Noting that the nuclear DNA polymorphism data in apes were from only a few loci, we decided to do a further investigation (Yuet al. 2003). We sequenced 50 DNA segments in nine bonobos and 17 chimpanzees from East, Central, and West Africa. These 50 segments were the same as in Yu et al. (2002), who studied 30 humans from various localities around the world; the 50 segments were randomly chosen from the noncoding, nonrepetitive parts of the human genome (Chen and Li 2001). Unexpectedly, the new data revealed a considerably smaller difference between the levels of nucleotide diversity in chimpanzees and humans (Yuet al. 2003), with the former possessing only ∼1.5-fold greater diversity than the latter. Thus, with a clearer view obtained with a much larger number of loci, we found that autosomal DNA and mtDNA actually gave different pictures of the levels of nucleotide diversity in humans and chimpanzees. This result raised the question, Is this also true for other apes? To gain a better understanding of the amount of intraspecific genetic variation in the gorilla genome, it is necessary to obtain data from a similarly large number of loci.

Gorillas are found discontinuously in the tropical forests of equatorial Africa. The taxonomy of gorillas has long been debated (Groves 2003). They have traditionally been considered a single species (Coolidge 1929); however, more researchers are considering them as two separate species, Gorilla gorilla for western gorillas and G. beringei for eastern gorillas (Groves 2001). Wild gorilla populations are diminishing due to destruction of the tropical forests, habitat loss, and poaching. Mountain and eastern lowland gorillas are classified by IUCN— The World Conservation Union as endangered, while western lowland gorillas are considered threatened (Leeet al. 1988). In the present study we have obtained DNA samples from 15 captive western lowland gorillas (G. gorilla gorilla) to estimate nucleotide diversity at the same 50 loci as used previously for humans, chimpanzees, and bonobos (Yu et al. 2002, 2003).


Sample sources: DNA from 15 western lowland gorillas was used in this study.
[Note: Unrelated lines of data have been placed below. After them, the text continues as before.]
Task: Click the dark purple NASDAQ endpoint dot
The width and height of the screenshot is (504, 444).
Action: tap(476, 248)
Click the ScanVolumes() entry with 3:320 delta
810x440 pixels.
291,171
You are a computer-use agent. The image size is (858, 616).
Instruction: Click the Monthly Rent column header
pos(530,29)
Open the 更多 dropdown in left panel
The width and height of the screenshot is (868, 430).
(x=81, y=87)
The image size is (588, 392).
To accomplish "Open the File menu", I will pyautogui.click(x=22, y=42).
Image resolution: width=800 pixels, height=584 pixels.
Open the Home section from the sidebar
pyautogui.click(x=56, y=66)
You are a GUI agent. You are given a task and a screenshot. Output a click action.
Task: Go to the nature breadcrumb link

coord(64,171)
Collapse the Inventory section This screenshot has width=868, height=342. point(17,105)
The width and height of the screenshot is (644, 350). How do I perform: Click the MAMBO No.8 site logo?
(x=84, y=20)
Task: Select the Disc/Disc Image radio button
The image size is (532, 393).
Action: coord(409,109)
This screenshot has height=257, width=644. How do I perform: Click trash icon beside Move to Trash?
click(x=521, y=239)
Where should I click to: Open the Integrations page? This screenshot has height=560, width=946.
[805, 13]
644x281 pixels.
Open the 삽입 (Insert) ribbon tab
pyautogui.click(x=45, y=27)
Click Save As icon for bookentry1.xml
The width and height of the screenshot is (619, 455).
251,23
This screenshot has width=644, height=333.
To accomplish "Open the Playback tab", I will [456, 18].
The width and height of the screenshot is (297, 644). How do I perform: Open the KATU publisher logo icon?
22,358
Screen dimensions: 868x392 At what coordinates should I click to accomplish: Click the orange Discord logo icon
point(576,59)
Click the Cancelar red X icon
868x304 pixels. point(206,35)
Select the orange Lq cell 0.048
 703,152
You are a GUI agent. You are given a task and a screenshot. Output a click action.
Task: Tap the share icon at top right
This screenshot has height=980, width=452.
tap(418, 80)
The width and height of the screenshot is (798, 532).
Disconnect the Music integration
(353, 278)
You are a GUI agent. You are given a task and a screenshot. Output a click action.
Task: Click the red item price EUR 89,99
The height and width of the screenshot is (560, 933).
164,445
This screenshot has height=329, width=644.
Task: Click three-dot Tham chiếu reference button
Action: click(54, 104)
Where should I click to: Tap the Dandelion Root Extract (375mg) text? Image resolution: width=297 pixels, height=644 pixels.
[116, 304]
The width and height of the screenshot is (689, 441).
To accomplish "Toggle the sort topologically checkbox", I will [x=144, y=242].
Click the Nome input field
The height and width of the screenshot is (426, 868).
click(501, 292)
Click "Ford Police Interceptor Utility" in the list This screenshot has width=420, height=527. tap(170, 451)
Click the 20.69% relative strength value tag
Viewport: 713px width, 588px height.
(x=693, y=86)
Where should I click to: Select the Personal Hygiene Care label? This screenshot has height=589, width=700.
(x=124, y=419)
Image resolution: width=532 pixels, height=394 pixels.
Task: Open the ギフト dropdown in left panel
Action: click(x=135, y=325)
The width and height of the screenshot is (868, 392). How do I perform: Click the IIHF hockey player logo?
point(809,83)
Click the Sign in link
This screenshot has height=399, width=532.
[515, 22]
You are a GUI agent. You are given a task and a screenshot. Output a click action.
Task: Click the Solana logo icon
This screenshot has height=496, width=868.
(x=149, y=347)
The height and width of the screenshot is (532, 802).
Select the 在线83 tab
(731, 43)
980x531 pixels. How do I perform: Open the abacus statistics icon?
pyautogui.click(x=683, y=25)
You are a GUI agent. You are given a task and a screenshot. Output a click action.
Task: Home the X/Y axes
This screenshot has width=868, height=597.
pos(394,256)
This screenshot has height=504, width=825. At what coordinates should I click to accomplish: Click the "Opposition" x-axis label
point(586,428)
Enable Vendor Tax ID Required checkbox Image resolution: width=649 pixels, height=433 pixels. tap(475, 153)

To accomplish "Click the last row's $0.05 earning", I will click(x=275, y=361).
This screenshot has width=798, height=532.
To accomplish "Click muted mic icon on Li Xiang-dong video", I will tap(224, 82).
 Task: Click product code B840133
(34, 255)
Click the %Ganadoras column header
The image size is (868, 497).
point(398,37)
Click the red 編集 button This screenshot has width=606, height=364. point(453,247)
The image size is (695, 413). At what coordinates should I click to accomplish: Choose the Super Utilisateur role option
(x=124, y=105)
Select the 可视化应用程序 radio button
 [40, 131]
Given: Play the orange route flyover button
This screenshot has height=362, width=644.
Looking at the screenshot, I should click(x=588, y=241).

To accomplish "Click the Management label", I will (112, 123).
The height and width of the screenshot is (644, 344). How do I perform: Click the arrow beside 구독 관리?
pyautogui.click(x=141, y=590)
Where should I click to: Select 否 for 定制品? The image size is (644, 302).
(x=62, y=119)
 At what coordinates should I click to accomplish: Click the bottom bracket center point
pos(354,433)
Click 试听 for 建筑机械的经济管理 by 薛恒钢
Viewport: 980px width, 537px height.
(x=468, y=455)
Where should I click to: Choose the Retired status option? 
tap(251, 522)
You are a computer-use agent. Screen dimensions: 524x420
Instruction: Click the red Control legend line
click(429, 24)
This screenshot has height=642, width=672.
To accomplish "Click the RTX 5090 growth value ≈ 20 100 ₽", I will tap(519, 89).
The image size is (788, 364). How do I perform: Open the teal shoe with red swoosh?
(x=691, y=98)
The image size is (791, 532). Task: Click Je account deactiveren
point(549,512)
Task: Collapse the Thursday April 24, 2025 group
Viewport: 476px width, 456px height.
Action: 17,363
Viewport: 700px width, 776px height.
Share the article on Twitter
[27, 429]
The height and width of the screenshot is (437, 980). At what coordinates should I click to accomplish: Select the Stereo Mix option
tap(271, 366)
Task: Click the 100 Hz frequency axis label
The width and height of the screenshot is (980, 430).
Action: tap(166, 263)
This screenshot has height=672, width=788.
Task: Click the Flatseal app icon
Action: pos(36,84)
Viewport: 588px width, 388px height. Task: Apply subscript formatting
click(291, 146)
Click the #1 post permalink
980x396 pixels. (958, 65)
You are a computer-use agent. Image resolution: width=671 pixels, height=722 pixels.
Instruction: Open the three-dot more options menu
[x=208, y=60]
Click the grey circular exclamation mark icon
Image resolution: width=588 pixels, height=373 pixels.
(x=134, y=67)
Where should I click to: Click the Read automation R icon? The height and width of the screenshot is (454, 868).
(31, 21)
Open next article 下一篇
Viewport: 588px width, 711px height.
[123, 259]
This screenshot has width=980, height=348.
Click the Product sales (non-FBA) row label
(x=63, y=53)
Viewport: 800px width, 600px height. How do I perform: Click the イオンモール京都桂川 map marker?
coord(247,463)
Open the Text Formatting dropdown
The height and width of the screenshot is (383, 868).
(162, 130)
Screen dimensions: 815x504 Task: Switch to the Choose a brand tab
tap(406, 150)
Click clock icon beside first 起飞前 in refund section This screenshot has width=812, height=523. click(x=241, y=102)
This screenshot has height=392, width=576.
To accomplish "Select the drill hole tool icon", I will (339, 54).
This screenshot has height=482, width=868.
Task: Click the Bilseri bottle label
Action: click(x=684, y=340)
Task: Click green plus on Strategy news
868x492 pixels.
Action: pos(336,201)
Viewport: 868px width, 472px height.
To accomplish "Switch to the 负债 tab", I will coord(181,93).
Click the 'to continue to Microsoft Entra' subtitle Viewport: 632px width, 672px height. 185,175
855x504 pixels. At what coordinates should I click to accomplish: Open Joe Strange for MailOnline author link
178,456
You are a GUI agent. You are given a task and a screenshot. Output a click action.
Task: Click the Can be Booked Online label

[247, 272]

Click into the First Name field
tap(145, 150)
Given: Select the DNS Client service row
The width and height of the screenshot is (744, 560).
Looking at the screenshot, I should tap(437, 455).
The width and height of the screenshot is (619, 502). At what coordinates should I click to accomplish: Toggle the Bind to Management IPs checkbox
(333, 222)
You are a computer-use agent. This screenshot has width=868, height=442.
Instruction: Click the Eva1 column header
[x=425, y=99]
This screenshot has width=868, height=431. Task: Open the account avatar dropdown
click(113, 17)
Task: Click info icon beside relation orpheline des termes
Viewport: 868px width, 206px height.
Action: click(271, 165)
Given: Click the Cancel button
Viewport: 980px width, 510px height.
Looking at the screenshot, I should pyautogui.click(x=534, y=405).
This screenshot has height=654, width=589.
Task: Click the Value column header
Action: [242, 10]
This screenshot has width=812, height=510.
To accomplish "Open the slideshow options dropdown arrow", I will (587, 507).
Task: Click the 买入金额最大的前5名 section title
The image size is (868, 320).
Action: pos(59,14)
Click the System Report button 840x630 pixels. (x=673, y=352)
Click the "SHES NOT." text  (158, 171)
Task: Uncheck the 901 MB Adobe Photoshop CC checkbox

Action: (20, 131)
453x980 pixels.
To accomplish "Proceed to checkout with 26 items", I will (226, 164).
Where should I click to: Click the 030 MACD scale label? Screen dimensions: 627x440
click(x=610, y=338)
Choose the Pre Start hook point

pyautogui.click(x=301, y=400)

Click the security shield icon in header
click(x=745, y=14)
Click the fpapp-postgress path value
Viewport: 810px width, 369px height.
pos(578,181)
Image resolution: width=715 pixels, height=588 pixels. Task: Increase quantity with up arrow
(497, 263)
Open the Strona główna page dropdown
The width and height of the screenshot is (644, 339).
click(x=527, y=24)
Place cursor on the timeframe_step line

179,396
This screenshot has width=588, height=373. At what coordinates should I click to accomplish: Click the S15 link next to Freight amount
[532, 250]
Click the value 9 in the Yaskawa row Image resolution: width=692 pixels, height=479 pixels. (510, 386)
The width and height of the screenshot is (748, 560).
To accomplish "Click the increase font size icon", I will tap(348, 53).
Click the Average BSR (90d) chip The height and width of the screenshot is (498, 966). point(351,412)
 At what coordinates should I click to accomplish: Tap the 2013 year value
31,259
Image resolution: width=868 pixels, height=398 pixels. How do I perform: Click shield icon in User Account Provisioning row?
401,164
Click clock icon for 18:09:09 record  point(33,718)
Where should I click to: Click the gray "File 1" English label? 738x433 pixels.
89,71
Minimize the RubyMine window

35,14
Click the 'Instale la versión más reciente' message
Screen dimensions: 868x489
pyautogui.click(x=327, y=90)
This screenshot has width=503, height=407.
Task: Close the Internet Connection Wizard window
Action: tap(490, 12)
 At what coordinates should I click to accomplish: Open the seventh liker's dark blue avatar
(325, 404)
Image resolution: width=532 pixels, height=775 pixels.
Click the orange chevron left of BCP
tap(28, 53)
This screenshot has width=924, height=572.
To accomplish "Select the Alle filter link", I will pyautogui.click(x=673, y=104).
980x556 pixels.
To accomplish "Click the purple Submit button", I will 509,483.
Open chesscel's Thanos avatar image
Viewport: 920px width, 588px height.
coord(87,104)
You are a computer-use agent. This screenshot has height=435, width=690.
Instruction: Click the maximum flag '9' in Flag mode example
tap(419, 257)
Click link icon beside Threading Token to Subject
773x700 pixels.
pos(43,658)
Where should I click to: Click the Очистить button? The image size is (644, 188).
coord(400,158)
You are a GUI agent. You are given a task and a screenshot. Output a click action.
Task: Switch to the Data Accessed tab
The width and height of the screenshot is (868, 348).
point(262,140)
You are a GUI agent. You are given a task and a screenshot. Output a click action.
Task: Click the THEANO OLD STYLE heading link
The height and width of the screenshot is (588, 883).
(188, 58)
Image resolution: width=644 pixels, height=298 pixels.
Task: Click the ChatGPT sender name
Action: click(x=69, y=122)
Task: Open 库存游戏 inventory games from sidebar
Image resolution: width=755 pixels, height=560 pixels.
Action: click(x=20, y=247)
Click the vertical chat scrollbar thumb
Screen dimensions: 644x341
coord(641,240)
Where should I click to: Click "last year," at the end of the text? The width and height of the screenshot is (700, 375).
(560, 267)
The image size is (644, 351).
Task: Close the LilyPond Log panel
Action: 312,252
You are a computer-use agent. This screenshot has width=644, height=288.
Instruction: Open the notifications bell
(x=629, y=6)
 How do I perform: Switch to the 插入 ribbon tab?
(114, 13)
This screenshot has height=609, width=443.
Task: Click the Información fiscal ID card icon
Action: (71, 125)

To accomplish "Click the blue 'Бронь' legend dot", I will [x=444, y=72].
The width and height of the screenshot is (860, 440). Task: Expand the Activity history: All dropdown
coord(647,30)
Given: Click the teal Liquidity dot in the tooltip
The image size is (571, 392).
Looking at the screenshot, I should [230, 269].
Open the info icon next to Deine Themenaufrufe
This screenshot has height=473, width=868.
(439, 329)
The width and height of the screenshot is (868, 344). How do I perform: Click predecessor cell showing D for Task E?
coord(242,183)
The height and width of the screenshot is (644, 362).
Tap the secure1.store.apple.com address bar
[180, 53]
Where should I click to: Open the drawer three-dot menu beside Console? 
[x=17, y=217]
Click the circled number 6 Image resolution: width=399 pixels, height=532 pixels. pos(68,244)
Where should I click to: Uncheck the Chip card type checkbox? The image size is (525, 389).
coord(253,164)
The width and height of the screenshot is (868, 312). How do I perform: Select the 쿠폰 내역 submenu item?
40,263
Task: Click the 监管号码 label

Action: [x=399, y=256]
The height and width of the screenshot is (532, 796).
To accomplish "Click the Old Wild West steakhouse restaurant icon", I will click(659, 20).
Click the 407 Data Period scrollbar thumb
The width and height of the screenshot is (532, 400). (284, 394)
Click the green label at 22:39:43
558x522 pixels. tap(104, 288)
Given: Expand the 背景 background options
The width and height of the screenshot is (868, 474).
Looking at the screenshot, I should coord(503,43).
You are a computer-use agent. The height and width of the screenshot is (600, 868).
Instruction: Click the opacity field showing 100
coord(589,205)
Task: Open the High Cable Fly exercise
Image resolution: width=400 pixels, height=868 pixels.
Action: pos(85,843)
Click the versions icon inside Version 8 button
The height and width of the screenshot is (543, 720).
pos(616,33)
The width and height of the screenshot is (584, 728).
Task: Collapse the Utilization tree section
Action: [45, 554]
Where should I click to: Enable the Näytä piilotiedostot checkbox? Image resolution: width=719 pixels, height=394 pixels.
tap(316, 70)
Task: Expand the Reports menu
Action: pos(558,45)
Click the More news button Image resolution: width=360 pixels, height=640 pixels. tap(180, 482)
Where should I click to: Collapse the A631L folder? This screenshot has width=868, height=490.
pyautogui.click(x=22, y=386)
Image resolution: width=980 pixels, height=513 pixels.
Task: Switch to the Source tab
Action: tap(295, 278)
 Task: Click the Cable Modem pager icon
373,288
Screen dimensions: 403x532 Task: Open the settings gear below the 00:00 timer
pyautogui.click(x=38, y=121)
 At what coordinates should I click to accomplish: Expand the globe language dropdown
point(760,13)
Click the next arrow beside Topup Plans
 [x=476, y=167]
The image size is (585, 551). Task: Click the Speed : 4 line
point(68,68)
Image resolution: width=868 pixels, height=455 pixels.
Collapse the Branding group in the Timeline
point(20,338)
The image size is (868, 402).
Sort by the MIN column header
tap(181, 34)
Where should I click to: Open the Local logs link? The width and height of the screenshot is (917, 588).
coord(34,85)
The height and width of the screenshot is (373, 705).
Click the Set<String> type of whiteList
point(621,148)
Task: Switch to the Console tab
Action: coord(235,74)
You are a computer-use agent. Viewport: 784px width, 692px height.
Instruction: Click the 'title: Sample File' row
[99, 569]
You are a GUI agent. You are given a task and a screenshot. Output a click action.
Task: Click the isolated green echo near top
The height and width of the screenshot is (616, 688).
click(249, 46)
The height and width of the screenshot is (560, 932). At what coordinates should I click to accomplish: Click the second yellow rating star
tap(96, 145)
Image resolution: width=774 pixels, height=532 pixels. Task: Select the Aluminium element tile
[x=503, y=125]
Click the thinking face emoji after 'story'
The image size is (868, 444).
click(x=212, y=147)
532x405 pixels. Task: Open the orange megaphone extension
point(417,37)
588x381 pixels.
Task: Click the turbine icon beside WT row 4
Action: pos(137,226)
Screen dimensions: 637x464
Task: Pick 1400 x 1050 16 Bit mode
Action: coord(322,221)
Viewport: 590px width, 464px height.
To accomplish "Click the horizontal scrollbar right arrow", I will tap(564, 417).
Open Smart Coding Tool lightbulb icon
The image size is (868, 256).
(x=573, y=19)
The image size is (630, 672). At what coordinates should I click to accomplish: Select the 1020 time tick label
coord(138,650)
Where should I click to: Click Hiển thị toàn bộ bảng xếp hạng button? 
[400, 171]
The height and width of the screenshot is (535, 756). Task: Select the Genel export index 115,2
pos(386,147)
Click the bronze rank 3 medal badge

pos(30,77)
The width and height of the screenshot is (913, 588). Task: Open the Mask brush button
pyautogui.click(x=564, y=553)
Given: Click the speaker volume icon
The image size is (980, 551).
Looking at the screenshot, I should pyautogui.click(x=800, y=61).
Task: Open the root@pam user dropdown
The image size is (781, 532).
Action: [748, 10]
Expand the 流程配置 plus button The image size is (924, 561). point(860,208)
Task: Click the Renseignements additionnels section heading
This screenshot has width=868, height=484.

Seven individuals (named Massa, Samson, Dolly, Tuffi, Porta, Freddy, and OR 802) were from the San Diego Zoo. Blood from three individuals (Holoko, Choomba, and Mumbah) was a generous gift from George Amato of the Wildlife Conservation Society. DNA from two individuals (Abe and Oko) was a generous gift from Amos Deinard and Kenneth Kidd of Yale University. Blood obtained during routine veterinary examinations from one individual (Moka) was kindly donated by the National Zoo in Washington, DC, and that from two more individuals (Josephine and Jimmie) was kindly donated by the Miami Metro Zoo in Miami. Except for Or802 (no name), who has unrelated parents and whose grandparents were all wild born, all individuals were originally wild born and all samples were independent.

PCR amplification and sequencing of DNA segments: The 50 noncoding, nonrepetitive genomic segments (each ∼1 kb) were originally selected randomly from the human genome (Chen and Li 2001; Yuet al. 2002). All were chosen to avoid coding regions or close linkage to any coding regions. In each segment and its nearby regions there was no registered gene in GenBank and no potential coding region was detected by either GenScan or GRAIL-EXP.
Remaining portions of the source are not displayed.